**TRY IT:** Copy every line of the following data that includes the string "user".

(Records from a collection)
┏━━

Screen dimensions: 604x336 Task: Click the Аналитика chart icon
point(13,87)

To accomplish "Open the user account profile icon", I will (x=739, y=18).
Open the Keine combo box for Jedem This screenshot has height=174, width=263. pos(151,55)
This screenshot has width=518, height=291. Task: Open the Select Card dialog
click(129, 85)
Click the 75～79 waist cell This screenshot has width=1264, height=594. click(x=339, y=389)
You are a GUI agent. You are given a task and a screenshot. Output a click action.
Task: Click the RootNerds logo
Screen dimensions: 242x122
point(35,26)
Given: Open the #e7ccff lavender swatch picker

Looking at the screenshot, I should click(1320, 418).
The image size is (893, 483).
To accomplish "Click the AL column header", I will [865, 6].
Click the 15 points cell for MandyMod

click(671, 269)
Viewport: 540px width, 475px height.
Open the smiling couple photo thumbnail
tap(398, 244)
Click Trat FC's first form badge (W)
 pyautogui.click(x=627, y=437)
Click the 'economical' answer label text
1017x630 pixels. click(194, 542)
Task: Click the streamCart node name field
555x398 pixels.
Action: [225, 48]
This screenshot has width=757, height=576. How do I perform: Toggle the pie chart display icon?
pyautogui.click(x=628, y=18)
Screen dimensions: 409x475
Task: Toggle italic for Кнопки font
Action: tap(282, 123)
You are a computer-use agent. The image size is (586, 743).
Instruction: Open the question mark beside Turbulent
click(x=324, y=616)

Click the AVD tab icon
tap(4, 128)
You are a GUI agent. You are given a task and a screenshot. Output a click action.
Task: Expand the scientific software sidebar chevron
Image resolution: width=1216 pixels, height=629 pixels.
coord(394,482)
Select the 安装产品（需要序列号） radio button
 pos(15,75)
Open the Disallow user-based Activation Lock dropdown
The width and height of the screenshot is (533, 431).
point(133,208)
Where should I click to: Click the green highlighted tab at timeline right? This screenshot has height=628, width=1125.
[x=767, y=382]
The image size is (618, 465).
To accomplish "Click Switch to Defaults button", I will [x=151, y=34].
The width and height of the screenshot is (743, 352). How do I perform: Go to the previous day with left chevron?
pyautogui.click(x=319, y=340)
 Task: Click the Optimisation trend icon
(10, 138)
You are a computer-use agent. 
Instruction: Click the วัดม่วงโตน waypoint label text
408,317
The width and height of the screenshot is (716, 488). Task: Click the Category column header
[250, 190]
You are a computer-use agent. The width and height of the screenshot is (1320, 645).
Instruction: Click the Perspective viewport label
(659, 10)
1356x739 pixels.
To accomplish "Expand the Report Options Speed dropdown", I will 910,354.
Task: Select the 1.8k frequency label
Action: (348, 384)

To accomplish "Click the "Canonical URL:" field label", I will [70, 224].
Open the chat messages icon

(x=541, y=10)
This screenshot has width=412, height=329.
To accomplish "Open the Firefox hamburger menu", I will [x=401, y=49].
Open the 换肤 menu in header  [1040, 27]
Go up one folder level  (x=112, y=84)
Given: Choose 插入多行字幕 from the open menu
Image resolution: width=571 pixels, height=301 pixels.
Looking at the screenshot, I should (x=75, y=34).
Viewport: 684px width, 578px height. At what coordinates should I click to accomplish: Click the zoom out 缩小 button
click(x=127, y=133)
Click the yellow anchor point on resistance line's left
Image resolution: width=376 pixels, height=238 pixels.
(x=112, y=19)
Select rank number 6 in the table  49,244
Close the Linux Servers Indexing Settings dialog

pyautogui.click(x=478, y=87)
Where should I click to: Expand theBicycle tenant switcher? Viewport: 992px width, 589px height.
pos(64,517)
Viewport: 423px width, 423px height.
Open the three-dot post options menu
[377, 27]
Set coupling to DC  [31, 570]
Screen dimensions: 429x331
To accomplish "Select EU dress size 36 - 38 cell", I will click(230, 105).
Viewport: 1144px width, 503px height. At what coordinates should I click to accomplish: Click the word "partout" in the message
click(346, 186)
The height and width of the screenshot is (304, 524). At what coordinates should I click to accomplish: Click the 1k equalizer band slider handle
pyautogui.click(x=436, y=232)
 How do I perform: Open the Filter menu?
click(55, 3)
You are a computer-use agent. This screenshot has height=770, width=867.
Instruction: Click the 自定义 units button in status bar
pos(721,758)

┗━━

**OUTPUT FOR THIS EXERCISE:**
To accomplish "Open the user account profile icon", I will (x=739, y=18).
Open the Disallow user-based Activation Lock dropdown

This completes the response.